Notes to Value Pluralism

1. For example, it has been argued that all moral theories can be described in consequentialist terms, and so consequentialism is trivial, and it has been argued that virtue ethics is not a structurally distinct theory from consequentialism or deontology. See the entries on consequentialism and on virtue ethics. However, it is certainly the case that deontologists and consequentialists tend to talk about value in a different way. Here I shall remain neutral on whether or not these different ways of talking really reflect different views about the nature of value.

2. I shall return to the complicated question of what kind of pluralist Ross is.

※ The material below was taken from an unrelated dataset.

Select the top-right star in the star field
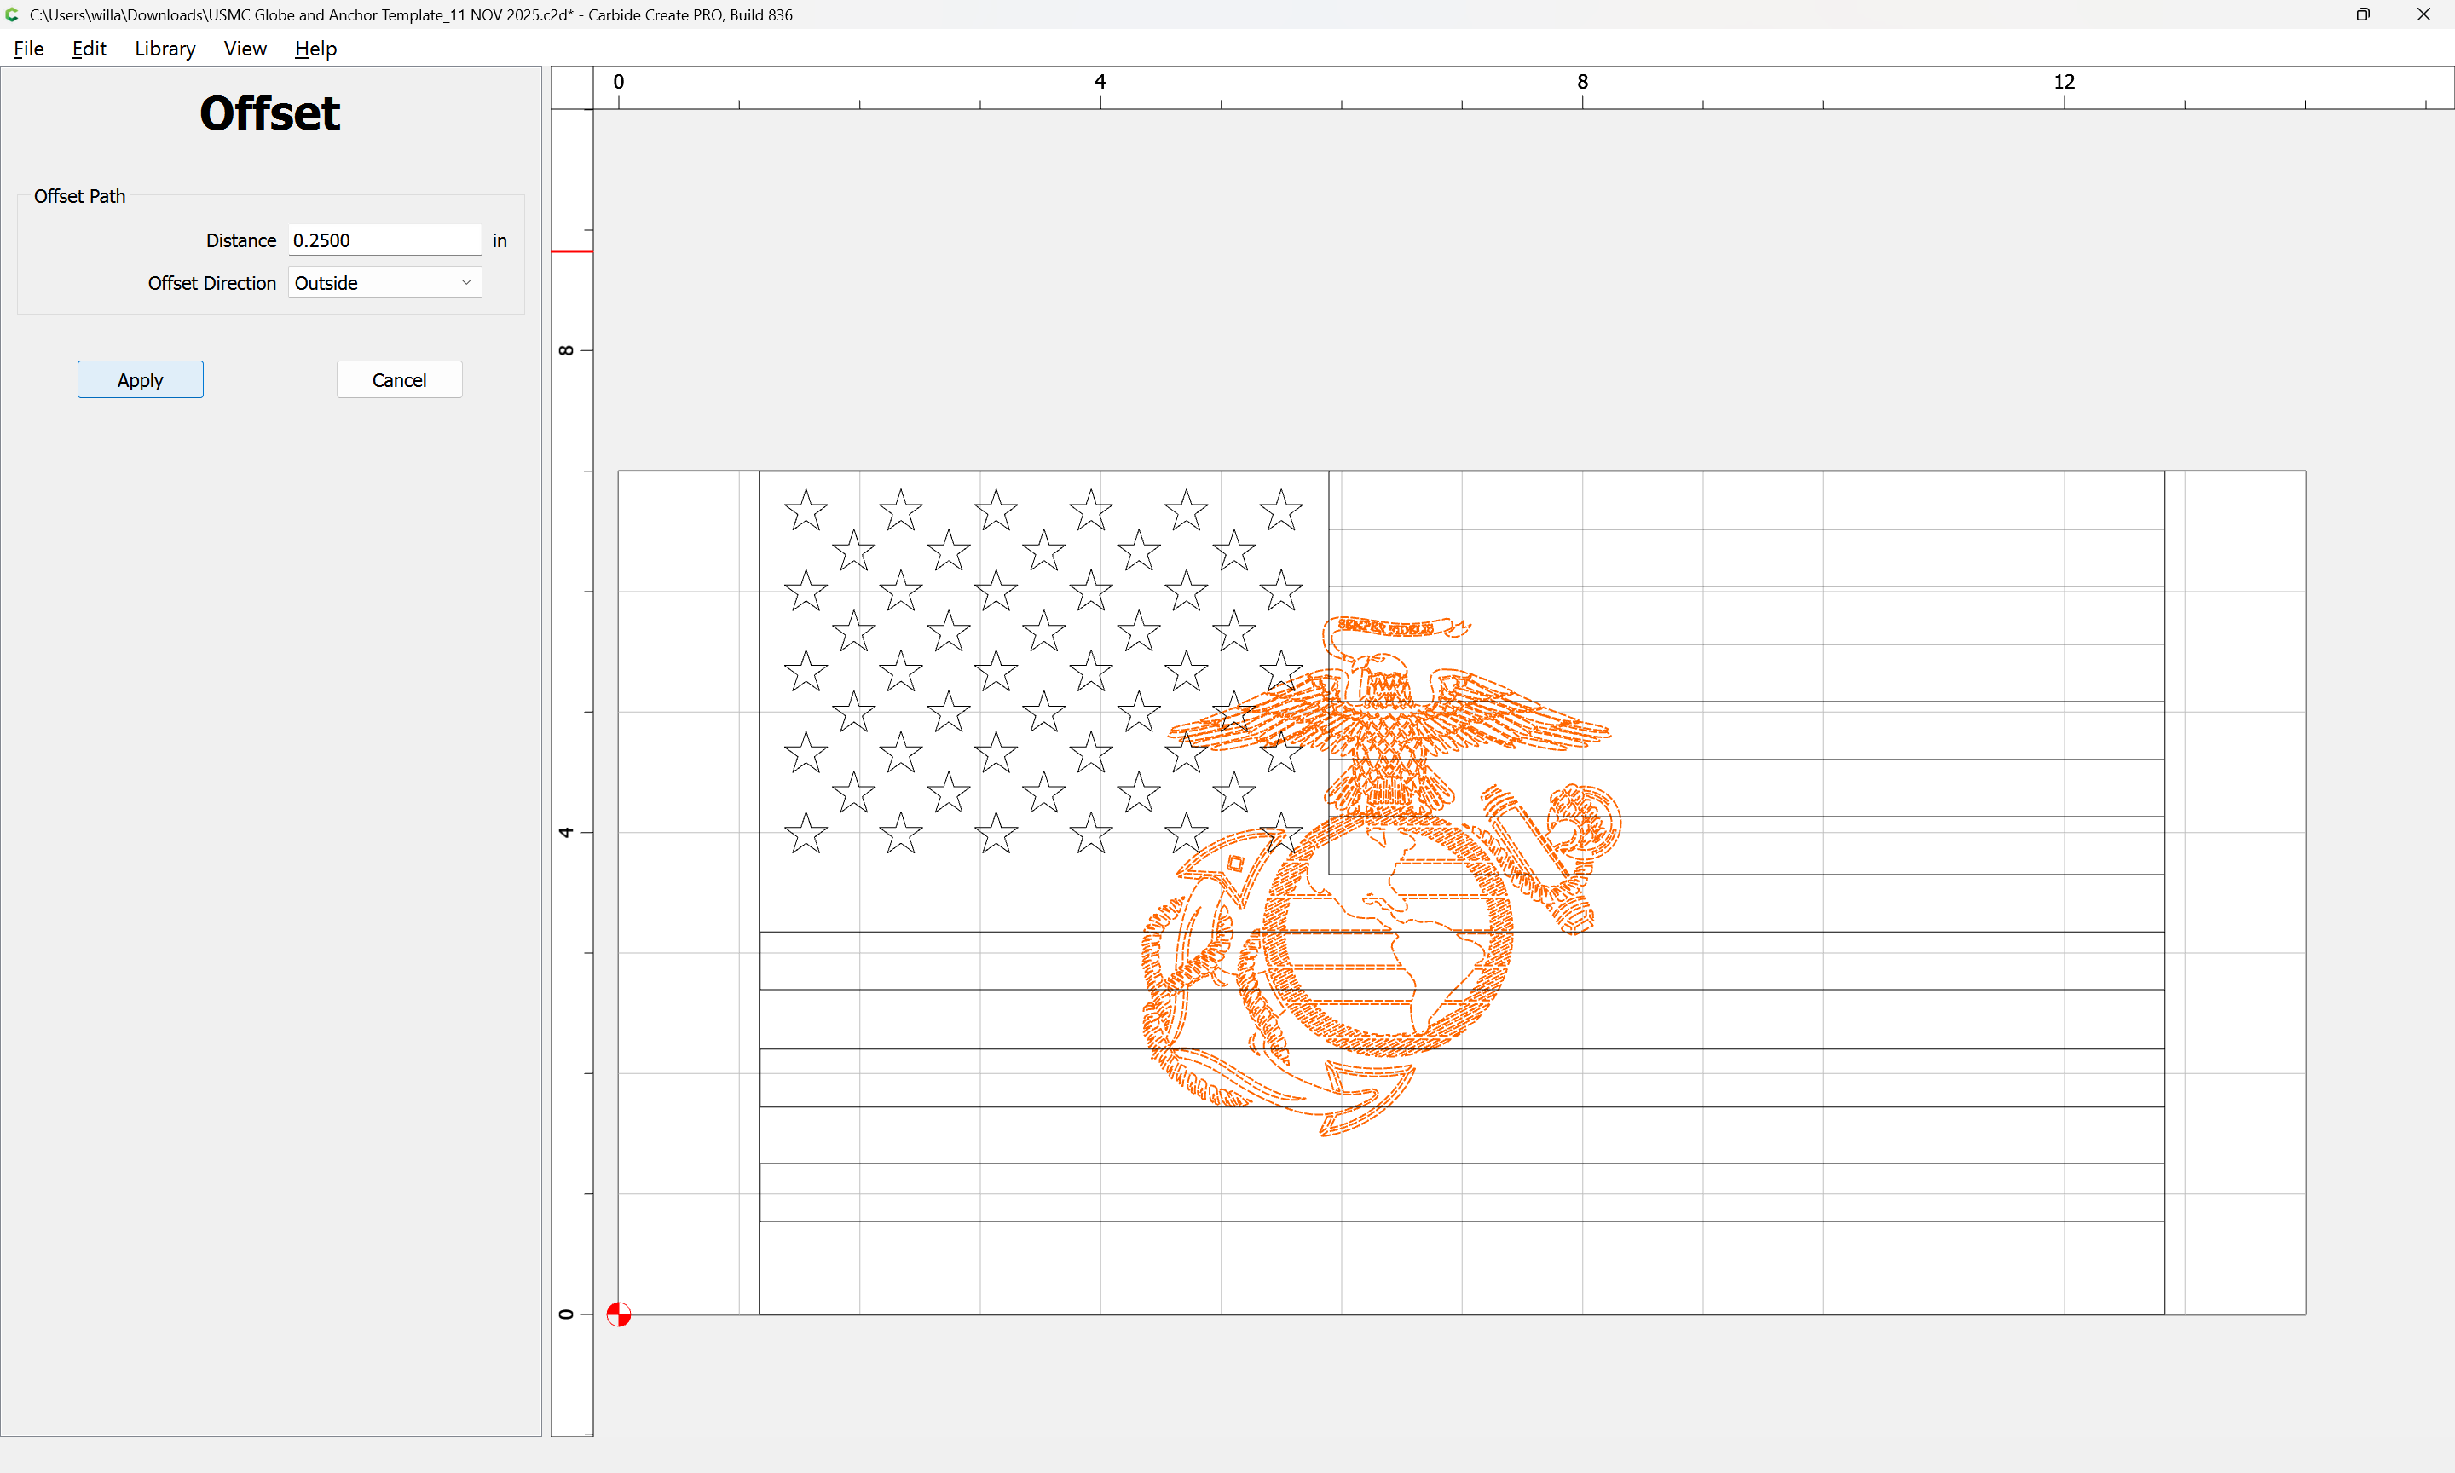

3. See the entry on hedonism or more about hedonist theories. Utilitarians have also suggested desire or preference satisfaction as the value to be maximized. Not all utilitarians are monists. Some argue that there is a plurality of goods to be maximized, and of course not all consequentialists restrict these goods to welfare type goods—some argue that goods like justice and equality ought to be included. Additionally, not all apparently monist forms of consequentialism are genuinely monist—take a utilitarianism which claims that happiness ought to be maximized: this view must find something to say about unhappiness, which is not merely the absence of happiness (as one can be both happy and unhappy), and if unhappiness is taken to be a distinct disvalue (as opposed to being merely the absence of value), then the theory is pluralist.

4. This is the famous open question argument. Moore establishes his preliminary conclusion that when we say ‘x is good’ we do not mean anything naturalistic like ‘x is pleasure’ by pointing out that there is always an open question of the form, ‘but is pleasure good?’. So according to Moore, the naturalistic fallacy consists in thinking that there is a naturalistic account of goodness. See the entry on Moore's moral philosophy.

5. There is still an ambiguity here: in order for the theory to be foundationally monist we must assume that the judgment of the expert judges is univocal—it would be less ambiguous if we thought in terms of one expert judge. I return to preference satisfaction accounts below.

6. The distinction was introduced by Bales (1971). For more on its use in consequentialism see the entries on consequentialism and on rule consequentialism. In recent discussions of consequentialist theories, the strategy has often been used to argue that a consequentialist agent need not be motivated purely by the (monist) good, but can also be motivated by such things as her friends, her relationships, and her personal projects. This is an example of decision procedural pluralism.

7. There are too many such discussions to cite here: see entries on friendship, on pleasure, and on Kant's moral philosophy. Feldman's view is presented in Feldman (2004). It should be noted that Feldman's overall view is not a monist one, as he includes values such as justice and desert as well as pleasure in his account of what ought to be done.

8. Griffin's account of value is complex and subtle. His view is a foundational monist one on my classification: he thinks that the basic value is informed desire fulfillment, and he is a normative pluralist because he thinks that we desire irreducibly plural things, and so from our point of view there are plural values. Furthermore, the things we desire are values in a deep sense—I discuss Griffin's view in detail in the section on preference satisfaction views.

9. Of course, Mill himself may have intended his higher and lower pleasures as foundational plural values—but that debate can be left aside.

10. Griffin presents a similar view in his later book, Value Judgment. In that book Griffin's view is more identifiable as foundational pluralism.